Publié chez Playlist Society

lundi 23 janvier 2023

La Lune dans le caniveau - Jean-Jacques Beineix (1983)


 Gérard, un docker, est obsédé par sa recherche de l'homme qui viola sa sœur, provoquant le suicide de cette dernière. Sa quête lui fait rencontrer la riche Loretta, dont il tombe amoureux au point d'oublier sa maîtresse Bella. Jalouse, cette dernière tente de le faire tuer. Gérard en réchappe et retourne à son obsession, oubliant les deux femmes.

Après le succès de l'inaugural Diva, La lune dans le caniveau est pour Jean-Jacques Beineix l'occasion de transformer l'essai dans un second film ambitieux. Il s'agit d'une adaptation du roman éponyme de David Goodis, bénéficiant de moyens conséquents, d'un casting prestigieux et d'un tournage dans les prestigieux studios italiens de Cinecitta. La Lune dans le caniveau confirme les qualités formelles de Diva mais aussi et surtout ses nombreuses failles narratives. 

On a beaucoup reproché à l'époque à Beineix, Luc Besson ou à leurs contemporains britanniques également venus de la publicité une esthétique justement chiadée, maniérée, publicitaire et clippesque. Un reproche parfois injuste mais qui s'applique malheureusement au film de Beineix où tout ce qui tient de la narration, la caractérisation et la progression dramatique est sacrifié sur l'autel d'un formalisme certes souvent somptueux (très marqué 80's avis aux allergiques) mais tournant à vide. 
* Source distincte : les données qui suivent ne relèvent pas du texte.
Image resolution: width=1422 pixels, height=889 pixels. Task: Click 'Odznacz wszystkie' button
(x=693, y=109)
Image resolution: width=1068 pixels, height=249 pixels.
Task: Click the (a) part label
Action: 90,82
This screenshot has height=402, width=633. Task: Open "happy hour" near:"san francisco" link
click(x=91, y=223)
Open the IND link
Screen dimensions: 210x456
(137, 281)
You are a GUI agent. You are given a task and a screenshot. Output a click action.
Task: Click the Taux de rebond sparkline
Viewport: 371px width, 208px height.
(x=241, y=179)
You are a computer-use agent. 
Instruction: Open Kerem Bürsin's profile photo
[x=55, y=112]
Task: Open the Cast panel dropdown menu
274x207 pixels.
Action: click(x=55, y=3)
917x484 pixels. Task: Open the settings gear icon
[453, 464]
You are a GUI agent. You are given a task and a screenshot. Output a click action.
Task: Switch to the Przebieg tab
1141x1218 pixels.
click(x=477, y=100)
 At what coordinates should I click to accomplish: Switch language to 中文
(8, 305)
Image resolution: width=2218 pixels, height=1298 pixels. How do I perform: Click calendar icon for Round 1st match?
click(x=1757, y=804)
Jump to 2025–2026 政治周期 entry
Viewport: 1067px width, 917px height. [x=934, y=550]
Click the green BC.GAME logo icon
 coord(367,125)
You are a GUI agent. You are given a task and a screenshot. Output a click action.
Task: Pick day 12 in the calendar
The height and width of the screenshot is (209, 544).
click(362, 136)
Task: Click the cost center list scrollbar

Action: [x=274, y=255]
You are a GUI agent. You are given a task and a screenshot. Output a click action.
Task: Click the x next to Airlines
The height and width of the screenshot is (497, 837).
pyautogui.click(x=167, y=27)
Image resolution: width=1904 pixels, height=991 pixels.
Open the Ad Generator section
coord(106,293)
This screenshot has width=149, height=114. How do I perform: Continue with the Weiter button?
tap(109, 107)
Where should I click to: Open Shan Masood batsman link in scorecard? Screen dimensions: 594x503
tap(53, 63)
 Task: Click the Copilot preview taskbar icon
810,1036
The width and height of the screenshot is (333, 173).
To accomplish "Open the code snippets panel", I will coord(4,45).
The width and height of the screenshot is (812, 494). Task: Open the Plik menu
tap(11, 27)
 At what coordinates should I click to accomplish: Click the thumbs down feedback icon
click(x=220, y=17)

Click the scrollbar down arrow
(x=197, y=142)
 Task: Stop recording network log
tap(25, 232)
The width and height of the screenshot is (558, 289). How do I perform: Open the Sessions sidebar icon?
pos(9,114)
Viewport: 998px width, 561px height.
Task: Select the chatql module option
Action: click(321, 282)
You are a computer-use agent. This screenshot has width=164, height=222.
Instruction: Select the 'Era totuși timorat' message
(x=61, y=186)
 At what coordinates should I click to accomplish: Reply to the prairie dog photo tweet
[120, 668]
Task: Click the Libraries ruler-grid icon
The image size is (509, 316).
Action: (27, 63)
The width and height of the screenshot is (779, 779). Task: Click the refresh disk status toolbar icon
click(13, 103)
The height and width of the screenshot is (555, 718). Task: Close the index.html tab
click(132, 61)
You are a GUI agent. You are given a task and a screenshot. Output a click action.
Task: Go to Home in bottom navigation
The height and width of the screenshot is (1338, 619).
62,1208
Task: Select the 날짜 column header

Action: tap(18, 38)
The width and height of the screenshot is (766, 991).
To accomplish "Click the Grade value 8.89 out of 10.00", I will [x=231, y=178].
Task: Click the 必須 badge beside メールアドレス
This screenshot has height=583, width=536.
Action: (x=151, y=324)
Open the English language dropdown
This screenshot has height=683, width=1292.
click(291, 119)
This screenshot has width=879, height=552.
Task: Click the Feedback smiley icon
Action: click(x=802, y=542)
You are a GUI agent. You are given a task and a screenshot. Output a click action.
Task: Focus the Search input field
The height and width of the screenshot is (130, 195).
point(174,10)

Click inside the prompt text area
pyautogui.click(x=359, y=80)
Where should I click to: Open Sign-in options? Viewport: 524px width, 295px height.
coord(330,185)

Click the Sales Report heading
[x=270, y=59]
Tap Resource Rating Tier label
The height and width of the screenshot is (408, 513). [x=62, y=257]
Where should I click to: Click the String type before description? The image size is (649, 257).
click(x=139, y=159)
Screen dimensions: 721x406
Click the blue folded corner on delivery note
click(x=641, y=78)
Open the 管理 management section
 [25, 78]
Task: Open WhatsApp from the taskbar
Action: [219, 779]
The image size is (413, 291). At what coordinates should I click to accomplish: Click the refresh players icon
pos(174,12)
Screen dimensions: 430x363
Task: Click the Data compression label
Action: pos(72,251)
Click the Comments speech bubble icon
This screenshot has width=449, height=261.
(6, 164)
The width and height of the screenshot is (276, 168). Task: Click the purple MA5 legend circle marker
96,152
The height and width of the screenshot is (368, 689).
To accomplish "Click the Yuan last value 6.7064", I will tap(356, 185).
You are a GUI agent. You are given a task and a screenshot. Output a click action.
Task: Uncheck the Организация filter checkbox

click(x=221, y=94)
Les prémices sont pourtant prenant avec ce héros déchiré entre deux femmes, deux milieux sociaux et par une profonde culpabilité et instinct de vengeance après le suicide de sa sœur. Beineix ouvre sur une hypnotique et haletante scène de meurtre sous influence giallo se terminant sur une image mémorable qui donne son titre au film. Par la suite le réalisateur tisse des atmosphères stylisées et hors du temps avec ce cadre portuaire interlope où les différentes communautés irriguent le design de cette ruelle reconstituée, les figurants bariolés. Chaque protagoniste est introduit avec des effets marqués, papier glacé fascinant pour Nastassja Kinski (tout en symbolique entre la pureté de sa robe blanche et le stupre de sa voiture rouge), volcanique et jalousie de femme-enfant avec Victoria Abril. Gérard Depardieu est cependant le seul à parvenir à une certaine profondeur au-delà du maniérisme de Beineix qui devient de plus en plus vain. 

Les mystères et les questionnements initiaux sont noyés dans des longueurs interminables fait de couchers de soleil, ruptures oniriques et sérieuses fautes de goût dans l'interprétation (les séquences grotesques des prostituées de bar). On sent que l'on baigne dans un vrai moment formel qui renvoie à des productions contemporaines plus réussies comme Blade Runner mais Beineix ne semble vouloir répondre à la concurrence que par le visuel sans que le film fasse un tout prenant. La Lune dans le caniveau n'est pas assez ouvertement expérimental pour pardonner ses failles narratives, et trop poussif pour constituer un spectacle accessible. Il n'en conserve pas moins un vrai pouvoir de fascination dans ses meilleurs moments mais ses manques le figent en curiosité de son époque.